Winters raised his hand. "Intelligence reports indicate that a large number of the Presley people will be present at the service."
The TAO was no longer smiling. "I have seen the intelligence reports."
"Could this not have the potential of becoming a mass demonstration of heretical behavior?"
"You have touched on a less than well defined area, Junior Deacon… what was your name?"
"Winters, sir." Winters always dreaded what might happen when a superior asked him his name.
The TAO nodded. "Our first problem, Winters, is that there has never been a definite consensus regarding the exact nature of the Elvi. It has never been finally decided whether they are legally heretical or simply an extreme form of nonconformist sect akin to the snake handlers. The confusion is compounded by the fact that attitudes to this kind of extremism differ sharply from region to region. Here in the somewhat better educated North, we seek a certain orthodoxy and tend to be a little appalled by " – his face took on a brief expression of mild distaste – "the idea of worship via reptile. In the South and West, however, they have a much greater traditional tolerance of the bizarre. I have my own opinions about what should be done to the whole pack of them, but these are personal, and I would have no place expressing them here. Until we have specific instructions, we also do nothing about the Elvi."
"Under no circumstances?"
"Under no circumstances whatsoever, Winters. I don't care if they are crawling on the floor and publicly fornicating. We do nothing except remind ourselves that our day will come and we will have everything."

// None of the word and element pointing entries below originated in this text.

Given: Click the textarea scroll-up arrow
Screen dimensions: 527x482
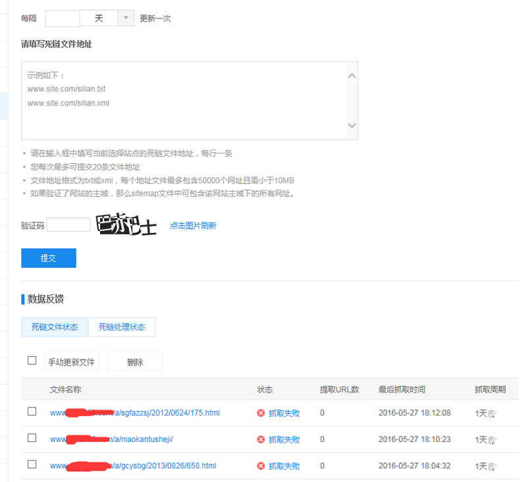Looking at the screenshot, I should pos(352,76).

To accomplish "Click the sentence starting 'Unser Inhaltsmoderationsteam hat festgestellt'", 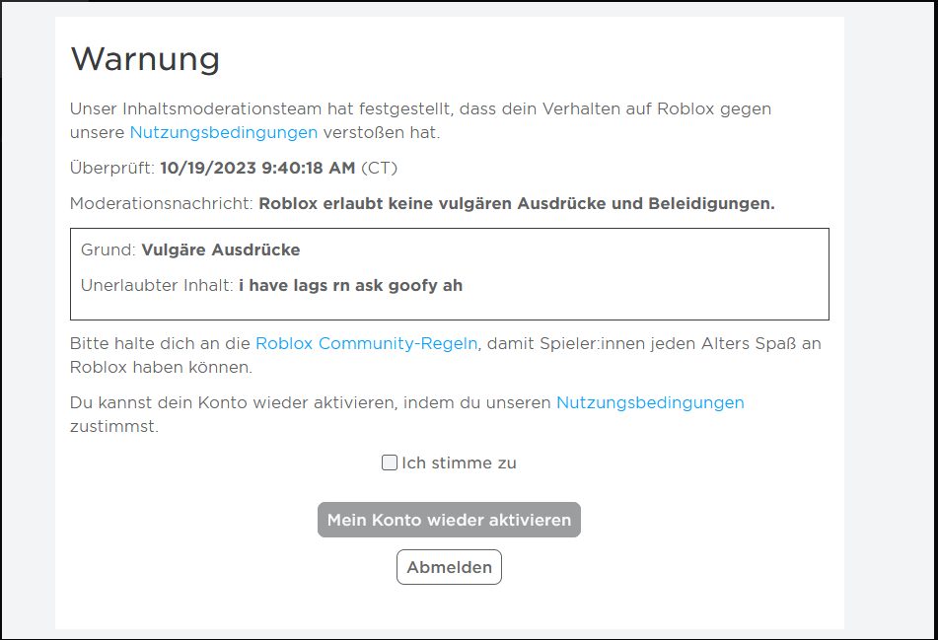I will [420, 121].
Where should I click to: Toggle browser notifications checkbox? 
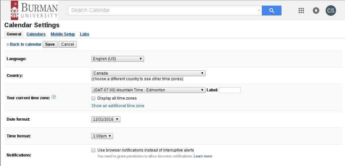pos(93,150)
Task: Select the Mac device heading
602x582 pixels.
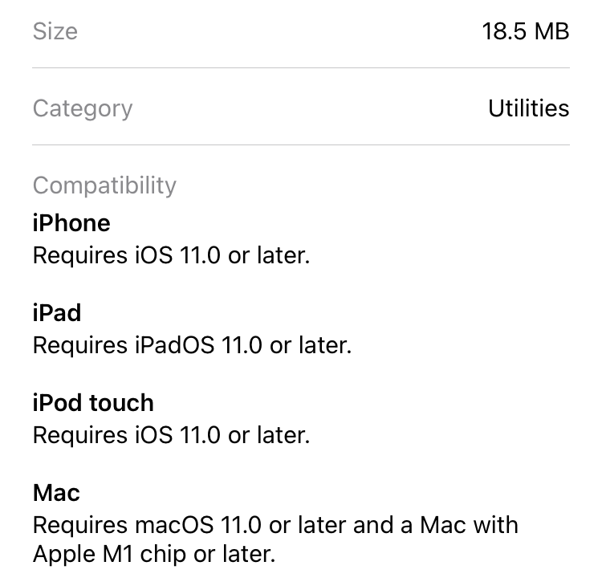Action: [x=56, y=492]
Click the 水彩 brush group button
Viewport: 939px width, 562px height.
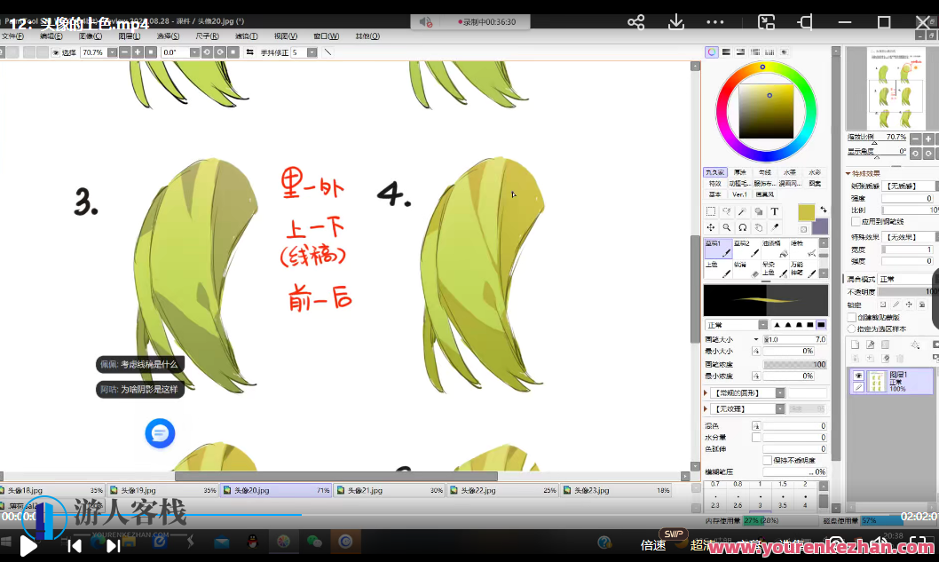(814, 172)
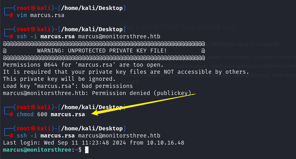Click the 'This private key will be ignored' line
Screen dimensions: 296x159
[59, 79]
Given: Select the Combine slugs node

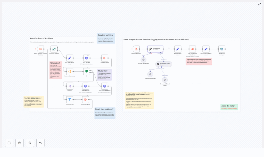Looking at the screenshot, I should coord(104,58).
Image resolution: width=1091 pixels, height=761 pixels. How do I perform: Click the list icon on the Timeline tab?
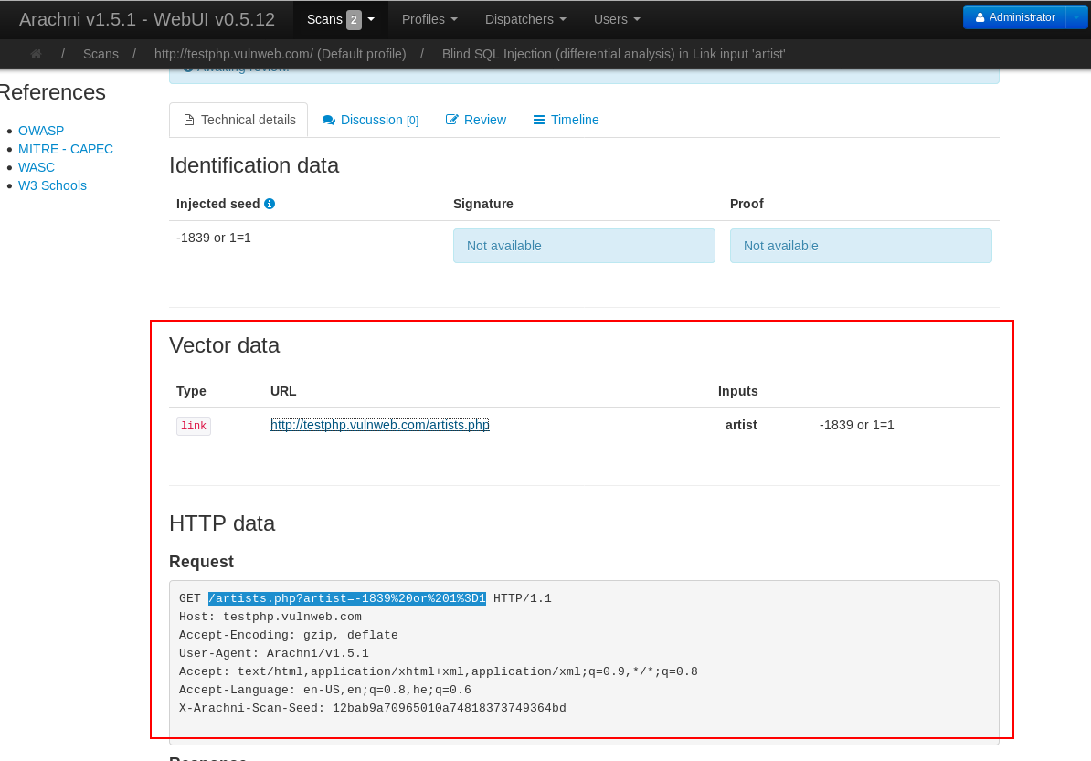(538, 120)
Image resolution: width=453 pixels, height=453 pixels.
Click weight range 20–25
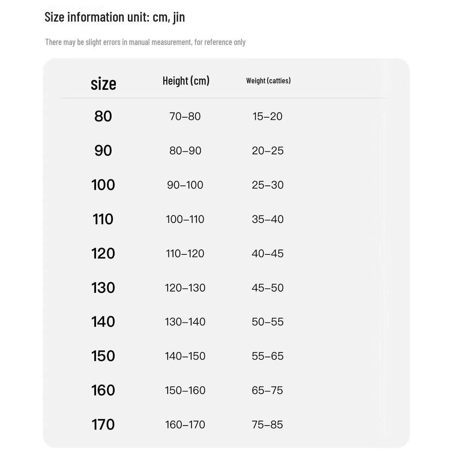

The skull-like half smile came again.
Kline
She drank coffee and tried to pull herself together. She felt awful. If this was what fame was, it might well kill her. She rummaged through her handbag, looking for the piece of paper from the night before, the blue paper that the cocaine had come in. From the moment that she had seen the Lefthand Path symbol on the inside of the packet, fear had tinged her drunken haze. Now it was morning, and all that remained was the hangover and the fear. The apartment looked even more cramped and dingy than it usually did, and the sunlight seemed to be struggling to cut through the smoggy air. Indeed, the whole of life seemed to be a depressing struggle. It was bad enough having a couple of drunken lesbian strangers offer her a drug that could get her five years, but to see the symbol of her secret and highly illegal organization on the inside of the packet had brought her close to hysteria. Fortunately Longstreet had simply assumed that she was drunk and incoherent. He had, in fact, seemed quite amused by her situation. In the cold gray of the morning, she wondered if he thought he was corrupting her.
She found the blue packet where she had hidden it in the lining of her bag. The woman Webster had not wanted the packet back. With a conspiratorial grin she and her companion had gone, leaving Cynthia swaying in the black-glass bathroom, looking Wearily from the packet of coke to the infinite repetitions of her reflection in the multiple mirrors. With about the last shred of her presence of mind, she had sniffed up the remaining powder through the hundred-dollar bill and concealed the paper in the torn lining of her bag. The last thing she needed was to be caught with a quantity of coke.